August 6th, 2007 Leave a comment Go to comments

A few weeks ago I decided I would try giving up Microsoft Outlook. I already used Gmail as my primary email account, and was getting frustrated with trying to achieve a two-way sync between Google Calendar and my Outlook appointments, so I thought I would just give up Outlook for Google. And honestly, it’s a lot easier than I thought it would be. The main reason I used Outlook wasn’t just for use as an email client – if it was as simple as email, I would have given up Outlook for Gmail years ago. No, I used Outlook as a management system for my appointments, tasks, address book and email.

Everything I liked about Outlook, I can accomplish with Google, with few exceptions. I love Google Calendar, and the ability to manage my calendar and appointments online. I can share my calendar, manage invites, and have my daily agenda emailed to me so I don’t forget anything. With the personalized Google homepage, I basically created a web based version of Outlook’s “Today” view; email inbox, upcoming appointments, and tasks with upcoming due dates. Embedding my email and calendar into my homepage were the easy tasks; Google doesn’t yet have a to-do list, and so I had to look elsewhere for list management. Remember The Milk does Task management, and then some. You can share tasks with other users, tag tasks, associate a web page, give a time estimate, and more.

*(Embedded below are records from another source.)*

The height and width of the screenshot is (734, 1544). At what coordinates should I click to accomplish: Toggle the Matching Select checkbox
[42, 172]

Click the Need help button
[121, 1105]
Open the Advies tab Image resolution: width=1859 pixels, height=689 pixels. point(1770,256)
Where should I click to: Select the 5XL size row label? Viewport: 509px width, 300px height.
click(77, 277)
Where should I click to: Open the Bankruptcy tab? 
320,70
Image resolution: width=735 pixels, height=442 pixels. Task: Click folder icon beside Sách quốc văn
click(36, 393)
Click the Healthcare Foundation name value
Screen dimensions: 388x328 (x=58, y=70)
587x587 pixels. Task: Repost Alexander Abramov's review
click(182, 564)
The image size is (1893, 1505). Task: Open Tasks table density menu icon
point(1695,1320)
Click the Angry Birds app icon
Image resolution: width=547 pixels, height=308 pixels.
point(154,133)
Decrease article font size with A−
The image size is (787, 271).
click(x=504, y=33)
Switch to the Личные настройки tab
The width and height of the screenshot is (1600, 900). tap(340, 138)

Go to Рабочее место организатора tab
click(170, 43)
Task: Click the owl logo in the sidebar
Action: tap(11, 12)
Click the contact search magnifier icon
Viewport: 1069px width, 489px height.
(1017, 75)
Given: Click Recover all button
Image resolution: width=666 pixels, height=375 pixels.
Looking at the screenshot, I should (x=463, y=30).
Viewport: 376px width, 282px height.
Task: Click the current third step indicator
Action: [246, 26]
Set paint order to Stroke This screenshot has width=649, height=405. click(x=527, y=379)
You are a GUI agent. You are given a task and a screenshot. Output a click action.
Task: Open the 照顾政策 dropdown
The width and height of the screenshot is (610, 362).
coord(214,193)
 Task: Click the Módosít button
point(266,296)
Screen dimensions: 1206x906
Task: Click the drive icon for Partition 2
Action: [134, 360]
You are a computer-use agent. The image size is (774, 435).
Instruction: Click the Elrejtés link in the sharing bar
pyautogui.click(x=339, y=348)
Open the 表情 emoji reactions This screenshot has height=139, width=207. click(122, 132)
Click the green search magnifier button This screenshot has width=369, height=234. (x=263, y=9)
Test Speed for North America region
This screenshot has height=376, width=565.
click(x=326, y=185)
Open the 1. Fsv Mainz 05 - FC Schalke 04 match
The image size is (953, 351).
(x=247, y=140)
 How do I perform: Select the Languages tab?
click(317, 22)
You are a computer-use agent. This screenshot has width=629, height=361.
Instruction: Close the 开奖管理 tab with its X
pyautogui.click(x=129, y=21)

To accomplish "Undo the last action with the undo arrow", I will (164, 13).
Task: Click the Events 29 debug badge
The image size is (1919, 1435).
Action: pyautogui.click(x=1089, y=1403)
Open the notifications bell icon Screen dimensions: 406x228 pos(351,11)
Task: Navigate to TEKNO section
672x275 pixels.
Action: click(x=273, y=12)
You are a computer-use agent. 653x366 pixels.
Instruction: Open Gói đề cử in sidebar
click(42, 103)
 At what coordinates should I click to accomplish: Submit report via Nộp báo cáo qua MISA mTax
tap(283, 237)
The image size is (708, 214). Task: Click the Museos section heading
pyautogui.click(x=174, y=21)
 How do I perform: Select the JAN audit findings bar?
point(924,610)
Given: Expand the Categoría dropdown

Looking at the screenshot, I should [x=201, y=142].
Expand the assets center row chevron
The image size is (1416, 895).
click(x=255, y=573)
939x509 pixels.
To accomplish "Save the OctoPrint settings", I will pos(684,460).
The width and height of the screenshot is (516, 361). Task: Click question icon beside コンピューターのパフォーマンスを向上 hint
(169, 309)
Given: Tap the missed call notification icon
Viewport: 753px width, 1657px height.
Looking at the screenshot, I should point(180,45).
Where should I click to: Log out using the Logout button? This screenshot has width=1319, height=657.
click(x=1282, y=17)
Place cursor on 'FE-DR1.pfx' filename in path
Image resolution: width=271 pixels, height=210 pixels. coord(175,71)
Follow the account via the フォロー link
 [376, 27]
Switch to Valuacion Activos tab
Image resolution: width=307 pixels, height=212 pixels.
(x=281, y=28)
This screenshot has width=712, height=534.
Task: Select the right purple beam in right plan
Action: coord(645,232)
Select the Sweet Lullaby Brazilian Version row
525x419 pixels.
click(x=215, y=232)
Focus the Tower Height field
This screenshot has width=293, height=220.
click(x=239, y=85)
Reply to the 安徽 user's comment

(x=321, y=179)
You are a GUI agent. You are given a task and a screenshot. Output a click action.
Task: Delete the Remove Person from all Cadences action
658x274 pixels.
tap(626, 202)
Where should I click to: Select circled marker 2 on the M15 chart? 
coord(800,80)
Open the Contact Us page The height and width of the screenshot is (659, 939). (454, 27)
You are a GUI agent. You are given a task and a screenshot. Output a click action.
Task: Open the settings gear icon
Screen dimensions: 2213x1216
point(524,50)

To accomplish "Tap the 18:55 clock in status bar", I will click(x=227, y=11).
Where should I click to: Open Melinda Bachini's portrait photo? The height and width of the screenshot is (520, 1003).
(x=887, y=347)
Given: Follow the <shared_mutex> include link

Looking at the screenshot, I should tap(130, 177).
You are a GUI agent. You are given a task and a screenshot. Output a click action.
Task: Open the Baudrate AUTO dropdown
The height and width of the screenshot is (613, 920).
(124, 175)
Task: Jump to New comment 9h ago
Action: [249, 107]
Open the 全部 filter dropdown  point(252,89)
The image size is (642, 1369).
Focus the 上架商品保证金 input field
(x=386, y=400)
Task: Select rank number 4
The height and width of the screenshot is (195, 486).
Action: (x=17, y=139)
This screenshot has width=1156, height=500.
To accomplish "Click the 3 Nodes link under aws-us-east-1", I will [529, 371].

Honestly, the only thing I can’t accomplish with Gmail is auto-adding birthdays and anniversaries from contact information into a calendar, which would be really nice. Otherwise, I can never remember who has an upcoming birthday or anniversary. Another thing I wish Google would add is the ability to label/tag/categorize contacts. I would love to be able to filter out contacts; say I want to send an email out to family, but I don’t want to make a “Family” mailing list. If I could just filter out business contacts and friends, that would be convenient.

  1. Jaxon
    August 8th, 2007 at 10:56 | #1

    I love my google calendar. I use it for everything! What makes it even better is that Jesse has access to my calendar and he doesn’t need me around to see it. Plus I have access to his so if he tells me an appointment, he knows it gets onto the calendar because I’m better about it than he is. ;) It’s so handy to have it online, I can check it everywhere and I can add things no matter where I’m at.

    What’s the difference between adding a label to a contact and making a mailing list? You’re basically doing that with the label. Honestly, gmail’s contacts has the labeling feature, but it does create a mailing group. It’s just like the labeling feature for email. I can have multiple groups attached to one name and all I have to type is “IRC” in the to field in an email and all 20 names appear (for instance). It’s actually really nice considering I don’t have to open each contact to attach it to a group either.

  2. August 9th, 2007 at 00:15 | #2

    Well, the main reason I would use labels is not necessarily for a mailing list. This past weekend we had a surprise baby shower for my sister; to help organize it would have been nice to be able to pull up everyone with a “Family” tag, but exclude my sister in any kind of organizational email, since it was a surprise. I guess it would be like using a mailing list, but being able to delete specific people off of it, for certain occasions. For that type of usage, I suppose the groups would work ok.
    What I dislike about it is that there is no way to look at JUST the contacts, without also including the groups. That, and to add someone to a group, you have to edit the group; it would be nice to be able to add people by editing the group or by editing the contact and modifying what groups they belong to. Or if you were just trying to email people that were in the overlap of two distinct groups, you can’t really filter so you’re viewing the people from just one group.

  3. Jaxon
    August 12th, 2007 at 17:34 | #3

    When you’re composing the message and you type “family” in the to field…all of the email addresses pop in. You don’t just have “family”, so if there are any addresses you want to delete you can without removing it from the master list. Try playing with it, you might find you like it.